- Cover art that depicts the four protagonists: Sara, Dem, Erik, and Lita
- Developer: Zeboyd Games
- Publisher: Zeboyd Games
- Platforms: Xbox 360, Windows
- Release: April 22, 2010 (XBLA) July 13, 2011 (Windows)
- Genre: Turn-based role-playing game
- Mode: Single-player

= Breath of Death VII: The Beginning =

2010 video game

Breath of Death VII: The Beginning is an indie turn-based role-playing video game developed and published by Zeboyd Games. It was released on April 22, 2010, for Xbox 360 under the Xbox Live Arcade service, and on July 13, 2011, for Windows. It was later bundled with its spiritual successor, Cthulhu Saves the World, as a compilation pack. Despite the title, the game is standalone and unconnected to any other games. A parody of 8-bit Japanese role-playing games, it takes place in a post-apocalyptic world in which humans have gone extinct. The main character, an undead skeleton knight named Dem, is accompanied by other undead party members in a quest to stop an evil force. Breath of Death was positively received by critics, who commended its gameplay, story and low price, but also called it overly basic and generic. On December 12, 2024, a 16-bit-style remake was released as Breath of Death VII: The Beginning: Reanimated on Steam, developed by Shadow Layer Games.

== Gameplay ==
The player must travel through dungeons, which have random encounters. Battles are first-person and menu-based. Health is fully recovered after battles, while MP must be restored at save points.
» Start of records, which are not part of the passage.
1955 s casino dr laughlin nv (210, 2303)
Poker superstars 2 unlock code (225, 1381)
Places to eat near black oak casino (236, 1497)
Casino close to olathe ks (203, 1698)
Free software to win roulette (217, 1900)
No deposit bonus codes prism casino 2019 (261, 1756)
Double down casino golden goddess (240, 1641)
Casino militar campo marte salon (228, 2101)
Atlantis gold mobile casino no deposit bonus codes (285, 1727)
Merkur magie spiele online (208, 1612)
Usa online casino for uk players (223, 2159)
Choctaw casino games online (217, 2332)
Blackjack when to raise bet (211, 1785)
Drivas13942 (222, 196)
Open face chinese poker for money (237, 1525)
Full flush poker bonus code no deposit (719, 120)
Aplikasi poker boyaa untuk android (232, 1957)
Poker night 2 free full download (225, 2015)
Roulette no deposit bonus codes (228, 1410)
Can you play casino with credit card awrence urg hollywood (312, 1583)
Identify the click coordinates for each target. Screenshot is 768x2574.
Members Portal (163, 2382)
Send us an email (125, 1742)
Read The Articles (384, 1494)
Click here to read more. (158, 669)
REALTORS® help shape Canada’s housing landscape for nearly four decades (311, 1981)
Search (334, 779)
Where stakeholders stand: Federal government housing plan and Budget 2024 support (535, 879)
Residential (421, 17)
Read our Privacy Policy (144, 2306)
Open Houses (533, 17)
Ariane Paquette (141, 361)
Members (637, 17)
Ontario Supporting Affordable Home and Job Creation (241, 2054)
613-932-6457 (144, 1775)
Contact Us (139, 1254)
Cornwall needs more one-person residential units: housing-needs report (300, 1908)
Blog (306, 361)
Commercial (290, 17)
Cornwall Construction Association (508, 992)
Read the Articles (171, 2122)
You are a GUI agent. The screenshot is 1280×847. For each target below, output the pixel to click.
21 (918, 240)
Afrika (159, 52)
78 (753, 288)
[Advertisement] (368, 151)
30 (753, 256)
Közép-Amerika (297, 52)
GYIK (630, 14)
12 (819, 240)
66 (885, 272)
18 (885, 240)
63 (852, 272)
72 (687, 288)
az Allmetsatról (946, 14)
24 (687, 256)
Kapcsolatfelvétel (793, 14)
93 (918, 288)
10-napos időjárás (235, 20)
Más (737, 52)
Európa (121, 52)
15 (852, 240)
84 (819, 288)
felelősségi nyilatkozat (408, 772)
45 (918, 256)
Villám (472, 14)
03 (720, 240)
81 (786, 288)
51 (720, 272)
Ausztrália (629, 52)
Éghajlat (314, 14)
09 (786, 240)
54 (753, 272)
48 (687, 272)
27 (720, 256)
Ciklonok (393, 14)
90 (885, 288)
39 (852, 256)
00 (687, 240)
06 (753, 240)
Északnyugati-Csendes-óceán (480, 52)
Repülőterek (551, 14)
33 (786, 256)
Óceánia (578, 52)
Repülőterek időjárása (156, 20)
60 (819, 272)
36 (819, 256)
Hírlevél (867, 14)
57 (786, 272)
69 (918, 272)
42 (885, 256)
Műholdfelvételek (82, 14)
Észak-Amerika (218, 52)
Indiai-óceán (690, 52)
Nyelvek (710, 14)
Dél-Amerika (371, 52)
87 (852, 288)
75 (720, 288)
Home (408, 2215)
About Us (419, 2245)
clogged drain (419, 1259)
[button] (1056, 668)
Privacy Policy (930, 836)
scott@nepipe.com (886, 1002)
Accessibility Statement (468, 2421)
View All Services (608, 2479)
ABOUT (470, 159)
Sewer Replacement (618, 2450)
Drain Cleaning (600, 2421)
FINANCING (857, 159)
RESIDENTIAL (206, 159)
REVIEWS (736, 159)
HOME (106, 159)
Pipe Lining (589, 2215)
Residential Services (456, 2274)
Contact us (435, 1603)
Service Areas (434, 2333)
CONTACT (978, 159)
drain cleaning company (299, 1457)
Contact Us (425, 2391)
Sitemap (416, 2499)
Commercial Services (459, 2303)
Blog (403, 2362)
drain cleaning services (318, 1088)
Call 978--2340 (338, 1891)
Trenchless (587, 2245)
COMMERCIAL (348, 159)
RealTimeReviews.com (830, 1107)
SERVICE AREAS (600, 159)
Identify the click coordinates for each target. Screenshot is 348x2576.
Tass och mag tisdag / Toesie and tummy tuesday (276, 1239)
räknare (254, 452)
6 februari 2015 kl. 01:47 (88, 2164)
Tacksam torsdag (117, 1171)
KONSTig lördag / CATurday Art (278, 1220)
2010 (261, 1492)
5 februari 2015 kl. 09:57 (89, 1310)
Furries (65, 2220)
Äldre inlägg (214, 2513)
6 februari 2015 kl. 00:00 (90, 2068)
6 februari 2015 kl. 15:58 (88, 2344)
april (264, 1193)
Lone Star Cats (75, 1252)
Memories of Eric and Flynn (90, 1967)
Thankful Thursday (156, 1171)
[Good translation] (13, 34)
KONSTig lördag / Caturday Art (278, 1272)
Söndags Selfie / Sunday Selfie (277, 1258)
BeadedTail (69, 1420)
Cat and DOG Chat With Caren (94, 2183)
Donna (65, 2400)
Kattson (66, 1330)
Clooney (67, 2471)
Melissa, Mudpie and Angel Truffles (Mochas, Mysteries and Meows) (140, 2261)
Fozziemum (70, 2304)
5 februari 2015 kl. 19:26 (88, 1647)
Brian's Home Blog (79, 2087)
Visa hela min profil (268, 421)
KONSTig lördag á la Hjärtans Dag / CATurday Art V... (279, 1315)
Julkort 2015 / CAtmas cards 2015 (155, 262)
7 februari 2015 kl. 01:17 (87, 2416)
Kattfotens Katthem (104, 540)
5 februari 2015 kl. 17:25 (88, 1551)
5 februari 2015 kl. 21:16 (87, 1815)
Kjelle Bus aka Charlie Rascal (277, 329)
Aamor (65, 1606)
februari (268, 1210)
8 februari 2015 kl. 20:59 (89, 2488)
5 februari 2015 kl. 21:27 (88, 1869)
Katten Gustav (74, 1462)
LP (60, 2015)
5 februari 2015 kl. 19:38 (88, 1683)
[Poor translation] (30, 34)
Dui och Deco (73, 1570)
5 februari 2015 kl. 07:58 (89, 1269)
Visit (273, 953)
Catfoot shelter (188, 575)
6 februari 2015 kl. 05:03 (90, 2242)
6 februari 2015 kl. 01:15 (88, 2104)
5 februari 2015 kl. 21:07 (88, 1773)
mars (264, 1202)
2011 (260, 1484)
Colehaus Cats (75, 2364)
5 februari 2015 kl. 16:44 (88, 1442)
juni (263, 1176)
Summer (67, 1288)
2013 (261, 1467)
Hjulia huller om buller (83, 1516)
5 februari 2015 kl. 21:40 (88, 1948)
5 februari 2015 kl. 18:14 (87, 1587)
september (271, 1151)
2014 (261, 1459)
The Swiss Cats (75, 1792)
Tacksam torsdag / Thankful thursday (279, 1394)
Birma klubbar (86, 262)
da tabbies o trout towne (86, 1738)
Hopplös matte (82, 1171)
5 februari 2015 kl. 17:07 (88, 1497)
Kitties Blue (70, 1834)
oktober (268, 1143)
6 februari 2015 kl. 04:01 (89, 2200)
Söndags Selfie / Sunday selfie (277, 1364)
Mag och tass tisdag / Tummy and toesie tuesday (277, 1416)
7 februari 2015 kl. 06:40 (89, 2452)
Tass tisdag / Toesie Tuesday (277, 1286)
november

Gameplay differences between the game's Xbox Live Arcade and PC versions include being able to remove old equipment from the inventory and save anywhere, not just at save points.

== Plot ==
The game is set in the future, where humanity has gone extinct after a nuclear war. Dem, a silent protagonist who is incapable of speaking, teams up with various other undead party members, including Sara, who can understand him through mind-reading, in order to stop an evil entity.

== Reception ==
Alex Fuller of RPGFan rated the game's PC version 3.5/5 points, particularly commending its battle system as easy-to-use, noting its time limit system in which enemies gain power each turn, and its combo system, allowing party members to join for attacks. David Sanchez of GameZone called it a "highly enjoyable parody adventure", that was short and somewhat generic but still worth playing at its low price. Supernovae of Jeuxvideo.com rated the game 15/20, comparing it heavily to retro games and saying that it was original, humorous and worth the price.